Stored items
● ● ● ●
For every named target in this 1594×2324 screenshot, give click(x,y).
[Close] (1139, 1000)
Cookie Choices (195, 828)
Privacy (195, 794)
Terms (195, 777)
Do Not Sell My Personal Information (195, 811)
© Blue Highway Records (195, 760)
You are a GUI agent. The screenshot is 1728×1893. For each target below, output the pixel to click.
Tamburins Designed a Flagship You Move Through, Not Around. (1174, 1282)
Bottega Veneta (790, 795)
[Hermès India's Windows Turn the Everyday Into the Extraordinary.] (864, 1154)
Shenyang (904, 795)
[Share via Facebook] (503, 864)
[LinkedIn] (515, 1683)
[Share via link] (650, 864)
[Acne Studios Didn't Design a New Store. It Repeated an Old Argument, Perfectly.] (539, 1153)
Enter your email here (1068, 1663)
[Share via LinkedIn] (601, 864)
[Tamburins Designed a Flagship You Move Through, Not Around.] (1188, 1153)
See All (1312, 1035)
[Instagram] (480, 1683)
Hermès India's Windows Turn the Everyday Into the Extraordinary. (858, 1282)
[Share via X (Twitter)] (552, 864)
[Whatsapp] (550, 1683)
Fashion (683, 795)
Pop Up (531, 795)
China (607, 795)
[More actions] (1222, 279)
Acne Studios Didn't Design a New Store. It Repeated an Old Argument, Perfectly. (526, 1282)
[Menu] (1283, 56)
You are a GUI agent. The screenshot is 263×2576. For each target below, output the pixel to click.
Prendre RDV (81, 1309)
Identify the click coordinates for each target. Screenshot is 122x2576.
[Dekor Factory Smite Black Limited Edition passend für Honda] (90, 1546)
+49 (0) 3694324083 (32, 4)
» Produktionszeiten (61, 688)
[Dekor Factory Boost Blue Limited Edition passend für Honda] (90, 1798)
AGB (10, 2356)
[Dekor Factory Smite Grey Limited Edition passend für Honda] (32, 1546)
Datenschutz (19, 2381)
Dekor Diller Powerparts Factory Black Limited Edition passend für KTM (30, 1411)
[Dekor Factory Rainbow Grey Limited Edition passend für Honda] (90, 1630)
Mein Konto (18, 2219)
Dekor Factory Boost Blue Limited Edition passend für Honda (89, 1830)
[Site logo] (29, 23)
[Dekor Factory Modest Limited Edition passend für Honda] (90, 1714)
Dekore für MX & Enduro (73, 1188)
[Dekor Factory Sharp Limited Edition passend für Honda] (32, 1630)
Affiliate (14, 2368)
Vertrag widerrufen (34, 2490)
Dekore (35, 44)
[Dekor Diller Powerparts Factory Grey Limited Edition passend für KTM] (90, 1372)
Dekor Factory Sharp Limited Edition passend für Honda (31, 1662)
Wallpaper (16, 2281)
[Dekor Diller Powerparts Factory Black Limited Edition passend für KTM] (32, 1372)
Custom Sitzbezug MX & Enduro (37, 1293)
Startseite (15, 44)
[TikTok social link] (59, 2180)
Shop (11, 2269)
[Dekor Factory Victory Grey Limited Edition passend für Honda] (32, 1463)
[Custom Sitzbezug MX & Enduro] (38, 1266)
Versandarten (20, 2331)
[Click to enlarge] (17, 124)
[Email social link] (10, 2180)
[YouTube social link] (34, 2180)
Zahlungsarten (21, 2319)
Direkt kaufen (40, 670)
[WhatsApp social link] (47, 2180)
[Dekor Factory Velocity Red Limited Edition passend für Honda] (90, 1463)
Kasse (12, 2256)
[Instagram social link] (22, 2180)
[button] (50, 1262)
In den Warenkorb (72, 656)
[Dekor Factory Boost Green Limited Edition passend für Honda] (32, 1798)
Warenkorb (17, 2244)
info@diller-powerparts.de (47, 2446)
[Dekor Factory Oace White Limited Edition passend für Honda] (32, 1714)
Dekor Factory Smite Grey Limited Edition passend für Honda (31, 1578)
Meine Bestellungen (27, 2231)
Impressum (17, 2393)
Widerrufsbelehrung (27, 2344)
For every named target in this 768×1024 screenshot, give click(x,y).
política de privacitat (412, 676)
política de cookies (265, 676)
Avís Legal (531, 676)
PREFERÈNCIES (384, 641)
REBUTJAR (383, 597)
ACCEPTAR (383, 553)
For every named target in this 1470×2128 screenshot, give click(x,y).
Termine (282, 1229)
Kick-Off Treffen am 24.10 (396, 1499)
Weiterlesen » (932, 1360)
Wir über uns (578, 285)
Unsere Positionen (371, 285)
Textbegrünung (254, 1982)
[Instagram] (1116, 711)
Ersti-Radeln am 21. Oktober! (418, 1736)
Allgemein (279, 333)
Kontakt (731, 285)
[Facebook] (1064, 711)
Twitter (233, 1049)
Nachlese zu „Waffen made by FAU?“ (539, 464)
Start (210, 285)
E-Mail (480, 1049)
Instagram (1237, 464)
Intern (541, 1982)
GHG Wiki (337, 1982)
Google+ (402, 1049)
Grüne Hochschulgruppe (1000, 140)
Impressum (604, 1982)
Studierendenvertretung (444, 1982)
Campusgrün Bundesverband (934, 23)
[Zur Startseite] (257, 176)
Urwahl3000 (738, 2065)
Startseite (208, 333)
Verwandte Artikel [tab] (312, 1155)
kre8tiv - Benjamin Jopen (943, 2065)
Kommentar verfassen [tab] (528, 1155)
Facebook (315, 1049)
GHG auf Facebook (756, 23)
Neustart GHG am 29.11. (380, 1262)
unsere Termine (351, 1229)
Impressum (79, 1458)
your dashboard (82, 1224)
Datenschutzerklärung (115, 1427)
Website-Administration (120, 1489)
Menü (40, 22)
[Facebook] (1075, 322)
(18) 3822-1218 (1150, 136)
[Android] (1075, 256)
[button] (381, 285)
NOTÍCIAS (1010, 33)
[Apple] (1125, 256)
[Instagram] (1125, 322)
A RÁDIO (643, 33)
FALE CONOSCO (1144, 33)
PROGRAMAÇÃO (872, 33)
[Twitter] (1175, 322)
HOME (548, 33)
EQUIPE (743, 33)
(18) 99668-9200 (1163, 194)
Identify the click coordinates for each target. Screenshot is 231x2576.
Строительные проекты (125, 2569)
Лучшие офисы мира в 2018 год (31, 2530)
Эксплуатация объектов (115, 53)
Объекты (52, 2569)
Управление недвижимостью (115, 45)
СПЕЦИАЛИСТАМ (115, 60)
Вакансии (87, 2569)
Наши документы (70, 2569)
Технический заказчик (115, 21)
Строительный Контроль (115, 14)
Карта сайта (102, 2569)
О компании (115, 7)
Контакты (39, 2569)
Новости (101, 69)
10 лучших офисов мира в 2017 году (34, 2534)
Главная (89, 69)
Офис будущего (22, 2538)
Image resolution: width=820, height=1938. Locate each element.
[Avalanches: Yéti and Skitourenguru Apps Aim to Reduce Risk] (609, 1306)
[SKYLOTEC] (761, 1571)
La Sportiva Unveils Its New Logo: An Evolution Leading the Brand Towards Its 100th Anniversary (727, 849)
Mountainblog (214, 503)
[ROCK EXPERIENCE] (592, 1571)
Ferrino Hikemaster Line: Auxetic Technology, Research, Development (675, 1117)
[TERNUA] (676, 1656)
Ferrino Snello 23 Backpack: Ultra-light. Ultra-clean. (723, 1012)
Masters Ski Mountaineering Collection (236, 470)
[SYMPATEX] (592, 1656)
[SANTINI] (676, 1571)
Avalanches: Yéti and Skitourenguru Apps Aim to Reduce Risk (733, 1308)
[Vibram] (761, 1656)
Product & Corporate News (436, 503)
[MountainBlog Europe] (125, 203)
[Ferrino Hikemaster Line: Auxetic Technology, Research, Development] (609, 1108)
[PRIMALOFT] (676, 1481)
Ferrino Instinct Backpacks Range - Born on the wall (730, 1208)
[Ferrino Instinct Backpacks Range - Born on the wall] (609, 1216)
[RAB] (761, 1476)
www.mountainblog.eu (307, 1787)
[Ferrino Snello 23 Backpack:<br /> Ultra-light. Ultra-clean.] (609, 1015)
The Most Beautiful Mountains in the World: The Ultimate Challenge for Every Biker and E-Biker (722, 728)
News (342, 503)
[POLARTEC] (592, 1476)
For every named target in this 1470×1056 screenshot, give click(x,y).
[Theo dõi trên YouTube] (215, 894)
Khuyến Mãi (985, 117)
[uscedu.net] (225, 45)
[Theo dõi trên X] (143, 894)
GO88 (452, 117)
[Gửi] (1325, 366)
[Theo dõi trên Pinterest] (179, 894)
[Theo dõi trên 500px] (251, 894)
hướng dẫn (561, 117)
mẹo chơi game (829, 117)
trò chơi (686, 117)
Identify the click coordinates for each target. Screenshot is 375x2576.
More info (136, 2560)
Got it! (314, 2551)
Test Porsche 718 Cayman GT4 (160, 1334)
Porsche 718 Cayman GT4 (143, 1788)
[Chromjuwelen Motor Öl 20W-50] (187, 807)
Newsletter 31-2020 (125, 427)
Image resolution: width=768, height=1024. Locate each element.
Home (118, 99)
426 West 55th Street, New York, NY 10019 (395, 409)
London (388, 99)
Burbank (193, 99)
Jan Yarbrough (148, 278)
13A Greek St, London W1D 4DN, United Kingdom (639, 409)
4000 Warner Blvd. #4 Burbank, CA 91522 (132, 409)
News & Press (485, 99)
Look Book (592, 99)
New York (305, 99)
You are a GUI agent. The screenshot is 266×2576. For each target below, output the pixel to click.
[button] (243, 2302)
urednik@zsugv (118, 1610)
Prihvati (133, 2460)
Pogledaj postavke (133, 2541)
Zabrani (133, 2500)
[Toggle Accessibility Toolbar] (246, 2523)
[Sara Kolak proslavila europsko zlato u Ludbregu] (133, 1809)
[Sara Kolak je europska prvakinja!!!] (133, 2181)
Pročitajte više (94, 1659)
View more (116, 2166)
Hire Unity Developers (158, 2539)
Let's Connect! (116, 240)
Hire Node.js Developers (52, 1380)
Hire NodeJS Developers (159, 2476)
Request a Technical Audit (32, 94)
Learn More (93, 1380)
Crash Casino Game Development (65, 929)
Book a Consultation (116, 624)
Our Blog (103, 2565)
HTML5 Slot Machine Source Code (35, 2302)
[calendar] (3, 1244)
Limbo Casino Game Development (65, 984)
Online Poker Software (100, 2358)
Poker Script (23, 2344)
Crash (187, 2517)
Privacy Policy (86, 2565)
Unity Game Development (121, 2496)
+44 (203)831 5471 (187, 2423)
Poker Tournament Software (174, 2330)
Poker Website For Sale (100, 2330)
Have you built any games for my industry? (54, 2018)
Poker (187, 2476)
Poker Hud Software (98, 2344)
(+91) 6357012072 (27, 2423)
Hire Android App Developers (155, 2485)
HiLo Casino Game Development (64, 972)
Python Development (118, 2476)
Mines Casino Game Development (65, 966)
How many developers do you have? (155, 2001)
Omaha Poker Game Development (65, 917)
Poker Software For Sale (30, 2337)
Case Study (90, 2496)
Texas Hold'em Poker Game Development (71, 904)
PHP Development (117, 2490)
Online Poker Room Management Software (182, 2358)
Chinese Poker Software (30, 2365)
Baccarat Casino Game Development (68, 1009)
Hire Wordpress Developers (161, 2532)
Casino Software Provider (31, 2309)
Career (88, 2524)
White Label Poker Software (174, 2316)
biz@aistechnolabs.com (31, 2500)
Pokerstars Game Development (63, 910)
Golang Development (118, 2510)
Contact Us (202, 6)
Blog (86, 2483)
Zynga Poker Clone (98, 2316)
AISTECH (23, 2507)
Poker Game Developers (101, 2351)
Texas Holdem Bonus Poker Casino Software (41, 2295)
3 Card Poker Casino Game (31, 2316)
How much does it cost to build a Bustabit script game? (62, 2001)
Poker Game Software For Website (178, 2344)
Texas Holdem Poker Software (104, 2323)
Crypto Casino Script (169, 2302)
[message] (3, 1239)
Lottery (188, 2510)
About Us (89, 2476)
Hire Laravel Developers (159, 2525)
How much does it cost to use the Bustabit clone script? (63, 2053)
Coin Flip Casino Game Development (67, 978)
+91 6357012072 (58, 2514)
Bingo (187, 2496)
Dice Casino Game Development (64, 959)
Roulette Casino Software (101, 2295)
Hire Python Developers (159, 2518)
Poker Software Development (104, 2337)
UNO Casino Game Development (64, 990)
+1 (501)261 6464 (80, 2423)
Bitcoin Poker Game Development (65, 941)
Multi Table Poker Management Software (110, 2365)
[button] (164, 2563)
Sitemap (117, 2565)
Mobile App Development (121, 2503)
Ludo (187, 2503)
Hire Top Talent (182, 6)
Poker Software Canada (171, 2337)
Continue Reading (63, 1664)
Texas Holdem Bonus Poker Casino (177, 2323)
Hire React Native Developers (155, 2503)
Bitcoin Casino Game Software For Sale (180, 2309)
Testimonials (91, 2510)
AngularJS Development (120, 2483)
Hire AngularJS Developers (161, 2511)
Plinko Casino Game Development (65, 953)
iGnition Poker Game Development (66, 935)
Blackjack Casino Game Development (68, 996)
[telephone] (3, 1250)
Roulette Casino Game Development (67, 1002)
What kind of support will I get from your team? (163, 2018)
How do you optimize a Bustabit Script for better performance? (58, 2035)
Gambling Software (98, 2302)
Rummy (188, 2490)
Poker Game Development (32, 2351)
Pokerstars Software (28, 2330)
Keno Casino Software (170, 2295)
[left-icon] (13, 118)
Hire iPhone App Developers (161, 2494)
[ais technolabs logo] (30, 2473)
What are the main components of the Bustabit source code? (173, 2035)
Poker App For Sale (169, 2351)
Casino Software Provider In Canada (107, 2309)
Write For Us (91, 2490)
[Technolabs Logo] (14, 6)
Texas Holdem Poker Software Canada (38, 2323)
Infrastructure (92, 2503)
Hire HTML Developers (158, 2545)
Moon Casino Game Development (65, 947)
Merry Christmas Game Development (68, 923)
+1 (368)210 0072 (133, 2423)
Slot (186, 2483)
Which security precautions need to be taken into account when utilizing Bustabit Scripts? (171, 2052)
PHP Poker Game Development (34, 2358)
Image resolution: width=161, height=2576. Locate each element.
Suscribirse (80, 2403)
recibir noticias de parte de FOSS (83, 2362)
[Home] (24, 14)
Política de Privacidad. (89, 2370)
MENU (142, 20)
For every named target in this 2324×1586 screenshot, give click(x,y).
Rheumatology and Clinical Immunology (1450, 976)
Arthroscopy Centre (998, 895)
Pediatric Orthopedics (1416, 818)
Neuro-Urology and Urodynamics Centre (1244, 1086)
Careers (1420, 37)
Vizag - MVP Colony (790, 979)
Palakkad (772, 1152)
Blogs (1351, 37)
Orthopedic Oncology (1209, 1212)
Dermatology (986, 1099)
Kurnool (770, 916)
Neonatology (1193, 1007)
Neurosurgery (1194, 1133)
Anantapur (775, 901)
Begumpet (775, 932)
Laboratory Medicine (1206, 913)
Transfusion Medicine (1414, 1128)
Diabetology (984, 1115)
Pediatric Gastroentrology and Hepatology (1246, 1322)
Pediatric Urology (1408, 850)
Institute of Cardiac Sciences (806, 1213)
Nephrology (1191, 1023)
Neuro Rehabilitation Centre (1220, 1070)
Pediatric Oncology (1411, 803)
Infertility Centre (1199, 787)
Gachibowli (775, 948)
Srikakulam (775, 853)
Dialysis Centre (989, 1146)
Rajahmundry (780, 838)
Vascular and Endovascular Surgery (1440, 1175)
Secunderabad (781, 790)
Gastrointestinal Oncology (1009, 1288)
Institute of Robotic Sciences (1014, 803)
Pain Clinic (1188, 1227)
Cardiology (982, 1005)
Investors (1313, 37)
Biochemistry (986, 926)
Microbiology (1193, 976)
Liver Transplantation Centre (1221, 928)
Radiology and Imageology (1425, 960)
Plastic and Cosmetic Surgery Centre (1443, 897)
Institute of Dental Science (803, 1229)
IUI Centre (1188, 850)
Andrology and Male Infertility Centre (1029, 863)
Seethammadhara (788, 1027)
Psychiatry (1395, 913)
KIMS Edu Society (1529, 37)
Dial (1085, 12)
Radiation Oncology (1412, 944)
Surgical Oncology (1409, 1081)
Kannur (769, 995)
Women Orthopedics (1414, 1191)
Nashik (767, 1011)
● ● ● ●
* Your goal:
In the data above, retype exactly and only the lines between the one holding "Around. (1174, 1282)" and the one holding "[Dekor Factory Victory", inclusive.

* Exercise answer:
Tamburins Designed a Flagship You Move Through, Not Around. (1174, 1282)
Bottega Veneta (790, 795)
[Hermès India's Windows Turn the Everyday Into the Extraordinary.] (864, 1154)
Shenyang (904, 795)
[Share via Facebook] (503, 864)
[LinkedIn] (515, 1683)
[Share via link] (650, 864)
[Acne Studios Didn't Design a New Store. It Repeated an Old Argument, Perfectly.] (539, 1153)
Enter your email here (1068, 1663)
[Share via LinkedIn] (601, 864)
[Tamburins Designed a Flagship You Move Through, Not Around.] (1188, 1153)
See All (1312, 1035)
[Instagram] (480, 1683)
Hermès India's Windows Turn the Everyday Into the Extraordinary. (858, 1282)
[Share via X (Twitter)] (552, 864)
[Whatsapp] (550, 1683)
Fashion (683, 795)
Pop Up (531, 795)
China (607, 795)
[More actions] (1222, 279)
Acne Studios Didn't Design a New Store. It Repeated an Old Argument, Perfectly. (526, 1282)
[Menu] (1283, 56)
You are a GUI agent. The screenshot is 263×2576. For each target below, output the pixel to click.
Prendre RDV (81, 1309)
Identify the click coordinates for each target. Screenshot is 122x2576.
[Dekor Factory Smite Black Limited Edition passend für Honda] (90, 1546)
+49 (0) 3694324083 (32, 4)
» Produktionszeiten (61, 688)
[Dekor Factory Boost Blue Limited Edition passend für Honda] (90, 1798)
AGB (10, 2356)
[Dekor Factory Smite Grey Limited Edition passend für Honda] (32, 1546)
Datenschutz (19, 2381)
Dekor Diller Powerparts Factory Black Limited Edition passend für KTM (30, 1411)
[Dekor Factory Rainbow Grey Limited Edition passend für Honda] (90, 1630)
Mein Konto (18, 2219)
Dekor Factory Boost Blue Limited Edition passend für Honda (89, 1830)
[Site logo] (29, 23)
[Dekor Factory Modest Limited Edition passend für Honda] (90, 1714)
Dekore für MX & Enduro (73, 1188)
[Dekor Factory Sharp Limited Edition passend für Honda] (32, 1630)
Affiliate (14, 2368)
Vertrag widerrufen (34, 2490)
Dekore (35, 44)
[Dekor Diller Powerparts Factory Grey Limited Edition passend für KTM] (90, 1372)
Dekor Factory Sharp Limited Edition passend für Honda (31, 1662)
Wallpaper (16, 2281)
[Dekor Diller Powerparts Factory Black Limited Edition passend für KTM] (32, 1372)
Custom Sitzbezug MX & Enduro (37, 1293)
Startseite (15, 44)
[TikTok social link] (59, 2180)
Shop (11, 2269)
[Dekor Factory Victory Grey Limited Edition passend für Honda] (32, 1463)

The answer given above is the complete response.